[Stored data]
○ ○ ○ ○ ○ ○ ○

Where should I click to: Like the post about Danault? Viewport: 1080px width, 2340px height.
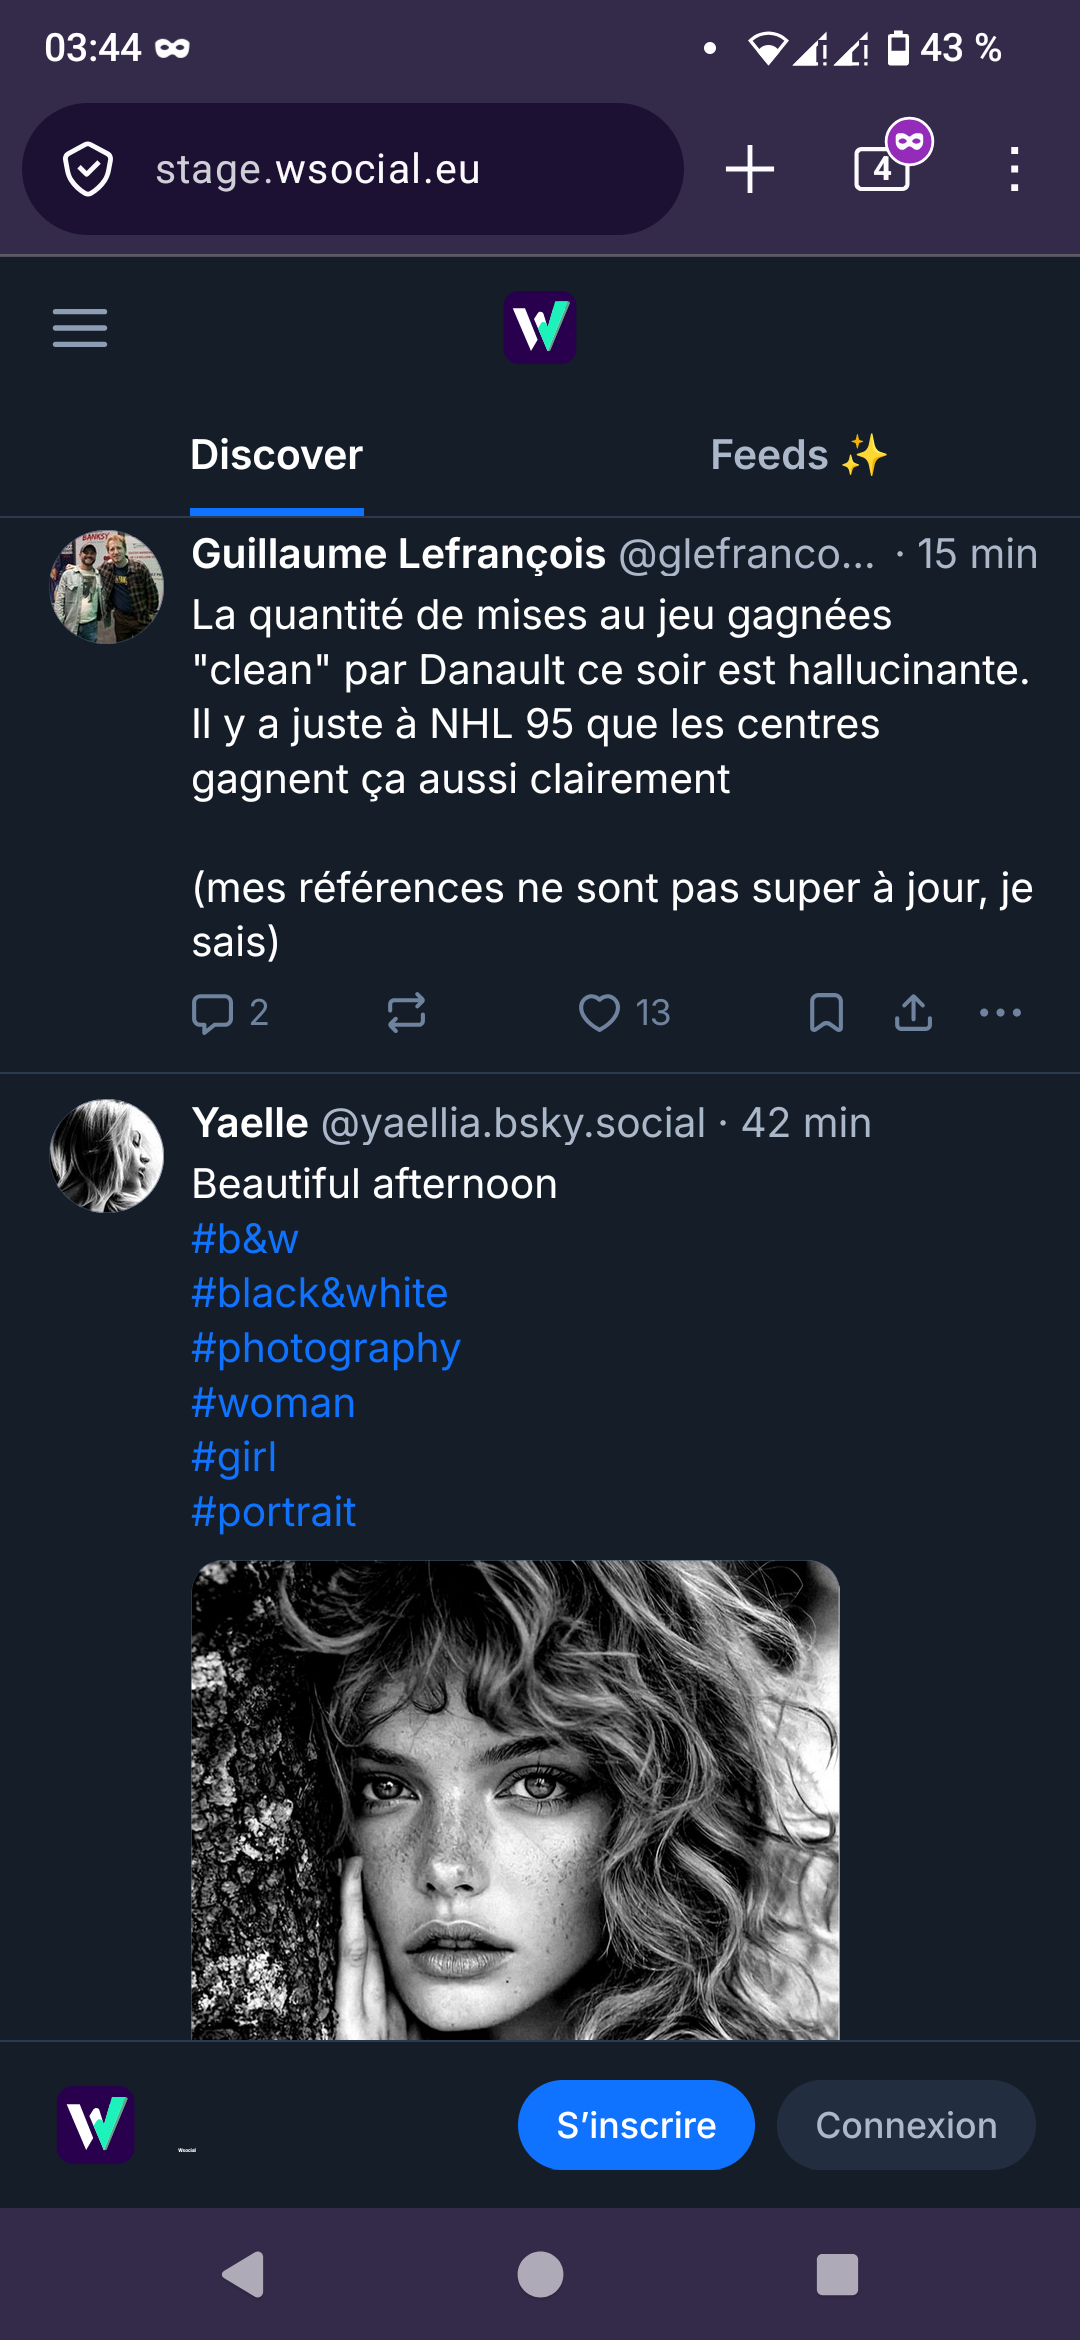tap(600, 1013)
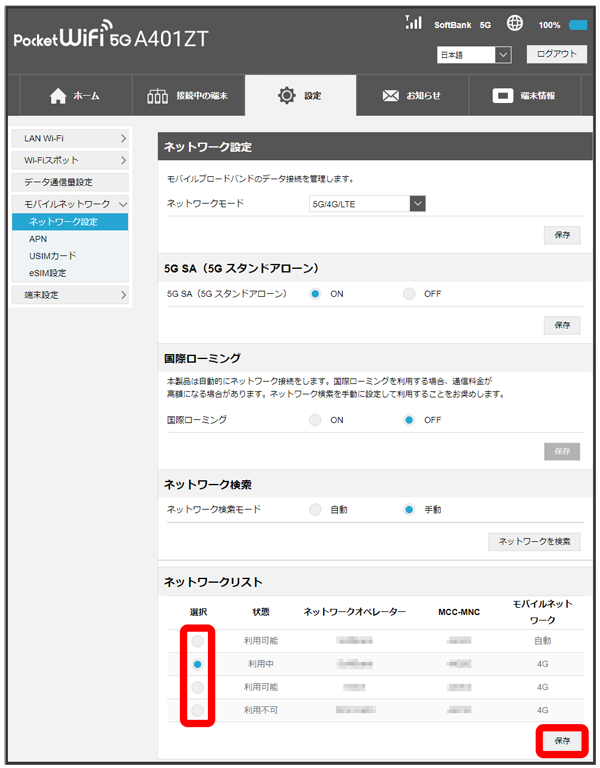Click the ログアウト button

(556, 54)
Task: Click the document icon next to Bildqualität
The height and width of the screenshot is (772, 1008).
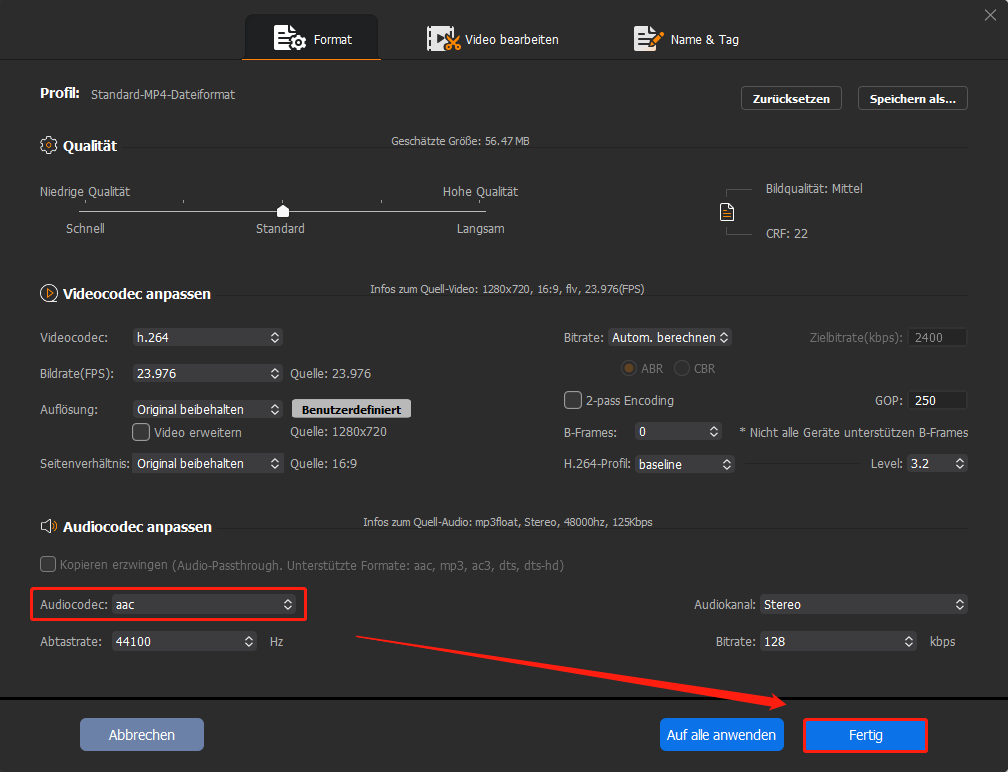Action: 727,212
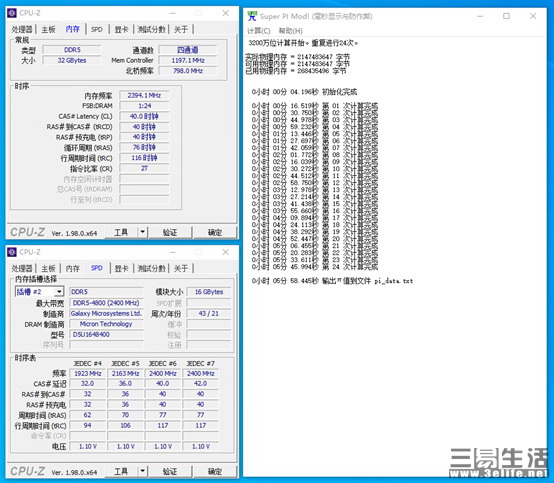Image resolution: width=554 pixels, height=483 pixels.
Task: Select the 主板 tab in top CPU-Z
Action: 48,29
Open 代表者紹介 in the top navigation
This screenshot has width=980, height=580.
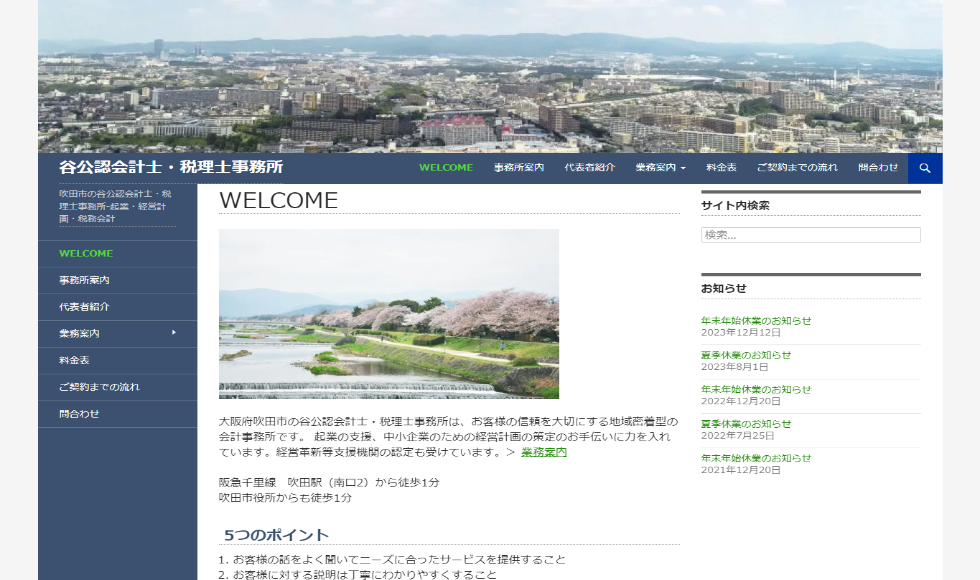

○ ○ ○ ○ ○ ○ ○

### Aim of the task
Return each entry exactly as it appears above, but exclude the pictures.

### Solution
Where should I click to: Like the post about Danault? Viewport: 1080px width, 2340px height.
tap(600, 1013)
Click the ログアウト button

(556, 54)
Task: Click the document icon next to Bildqualität
The height and width of the screenshot is (772, 1008).
Action: 727,212
Image resolution: width=554 pixels, height=483 pixels.
Task: Select the 主板 tab in top CPU-Z
Action: 48,29
Open 代表者紹介 in the top navigation
This screenshot has width=980, height=580.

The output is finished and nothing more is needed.